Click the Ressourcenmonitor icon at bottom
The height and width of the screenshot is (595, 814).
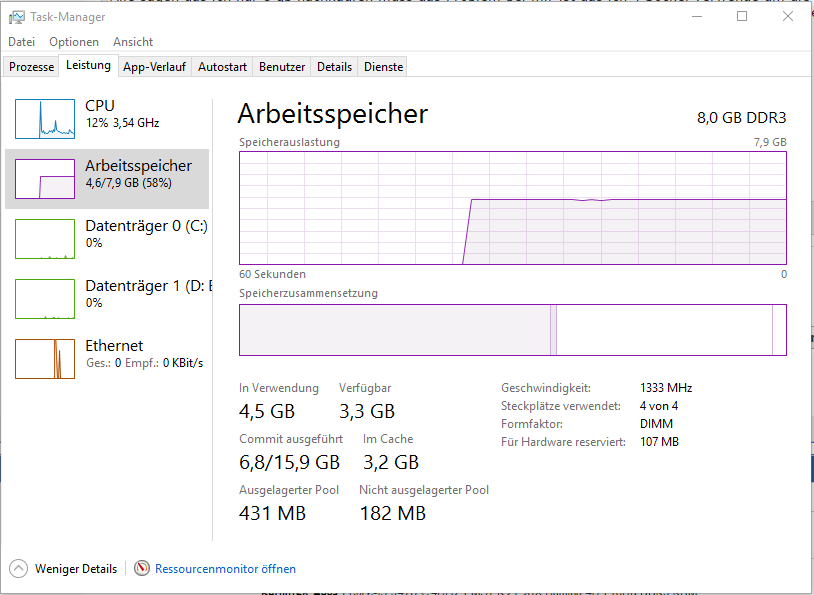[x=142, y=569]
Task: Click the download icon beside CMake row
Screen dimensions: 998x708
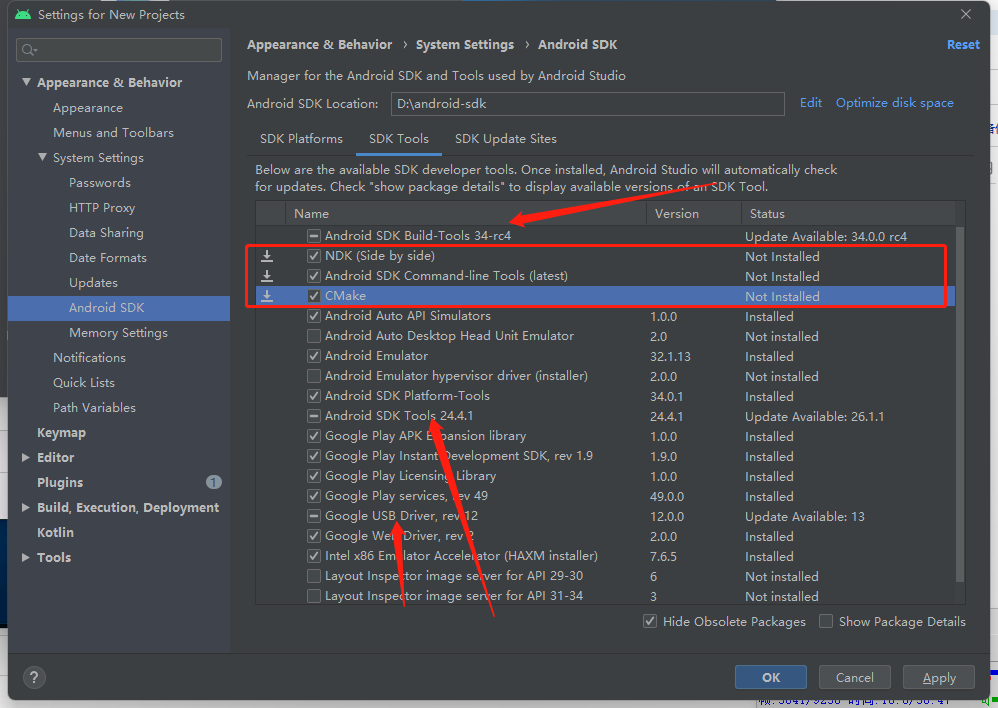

☆ ☆ ☆ ☆ ☆ ☆ ☆

EXERCISE INSTRUCTIONS: Rewrite all of the records above with "button" in place of every "icon", changing nothing else, and leave the pictures out.

COMPLETED TASK:
Click the Ressourcenmonitor button at bottom
The height and width of the screenshot is (595, 814).
[x=142, y=569]
Task: Click the download button beside CMake row
Screen dimensions: 998x708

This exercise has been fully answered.